● TAREA SOLICITADA 1: Según el pasaje sobre la paternidad, ¿cuánto tiempo toca esperar hasta que la criatura asome?
● TAREA SOLICITADA 2: Reproduce literalmente, por favor, el fragmento del pasaje sobre la paternidad que se abre con las palabras que contienen "El cansancio hace" y se cierra con "tú a saber.".

● PASAJE PROPORCIONADO:
>>
Y el júbilo inunda esa casa y ahora toca esperar nueve meses interminables hasta que la criatura asome y todo se torne de color de rosa, o negro, volvemos al criterio y la forma de aplicarlo cada cual. Pero claro, al retoño, que finalmente lo trae la cigüeña tras un largo viaje, convierte el cuento de hadas en la casa del terror. Básicamente, porque parece ser que hoy en día, cuando se tiene un hijo, aunque sea uno solo, se acaba la vida tal y como la conocíamos hasta entonces.
El cansancio hace mella en las cabezas de esos padres cuarentones (treintones de espíritu según el criterio de algunos) y entonces se llega a la conclusión de que estas cosas con 25 años no hubieran ocurrido porque, entre otros aspectos, nuestra vitalidad es otra y biológicamente estamos preparados para lo que nos echen. Y vienen las madres mías y el “por qué no me habré estado quieto con lo bien que estaba” y en definitiva una serie de reflexiones que nos llevan inexorablemente a que las cosas caigan por su propio peso… o edad, vete tú a saber.
Esto no es una crítica a aquellos que quisieron ser padres a la edad que les apeteció, pudieron o les vino sin más. Más bien una invitación a seguir con ahínco las leyes naturales que nos circundan y por las que nuestra existencia tiene un sentido como tal. Siempre es bueno recordar que cuando el ser humano ha decidido intentar controlar el ciclo natural de la vida, esta se ha revuelto de manera muy cabrona y nos ha sacudido en la trompa sin compasión algo que, más pronto que tarde, volverá a suceder por no tener cronológicamente ordenadas nuestras prioridades vitales en un mundo que perdió el rumbo hace bastante tiempo.
<<
Datos de localización por coordenadas de píxel
>>
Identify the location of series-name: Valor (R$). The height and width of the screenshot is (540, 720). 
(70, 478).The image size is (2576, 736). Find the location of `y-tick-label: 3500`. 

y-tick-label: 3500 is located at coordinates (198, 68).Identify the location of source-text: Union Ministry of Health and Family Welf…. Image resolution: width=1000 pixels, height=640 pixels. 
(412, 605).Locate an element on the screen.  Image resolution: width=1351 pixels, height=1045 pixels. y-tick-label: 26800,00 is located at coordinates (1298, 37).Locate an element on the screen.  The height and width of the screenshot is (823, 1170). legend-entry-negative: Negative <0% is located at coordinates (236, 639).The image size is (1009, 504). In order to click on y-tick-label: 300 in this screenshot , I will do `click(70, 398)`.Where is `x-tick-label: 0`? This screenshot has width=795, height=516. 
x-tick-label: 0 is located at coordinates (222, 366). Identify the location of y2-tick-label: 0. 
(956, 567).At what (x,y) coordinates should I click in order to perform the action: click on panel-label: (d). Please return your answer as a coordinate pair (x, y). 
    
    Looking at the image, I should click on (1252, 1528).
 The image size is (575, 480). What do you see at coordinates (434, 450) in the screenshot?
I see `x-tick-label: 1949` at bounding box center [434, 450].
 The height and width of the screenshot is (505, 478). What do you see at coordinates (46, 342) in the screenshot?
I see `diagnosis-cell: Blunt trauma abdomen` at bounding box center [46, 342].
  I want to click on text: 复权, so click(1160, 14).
<<
● RESULTADO ESPERADO 1: Nueve meses interminables.

● RESULTADO ESPERADO 2:
El cansancio hace mella en las cabezas de esos padres cuarentones (treintones de espíritu según el criterio de algunos) y entonces se llega a la conclusión de que estas cosas con 25 años no hubieran ocurrido porque, entre otros aspectos, nuestra vitalidad es otra y biológicamente estamos preparados para lo que nos echen. Y vienen las madres mías y el “por qué no me habré estado quieto con lo bien que estaba” y en definitiva una serie de reflexiones que nos llevan inexorablemente a que las cosas caigan por su propio peso… o edad, vete tú a saber.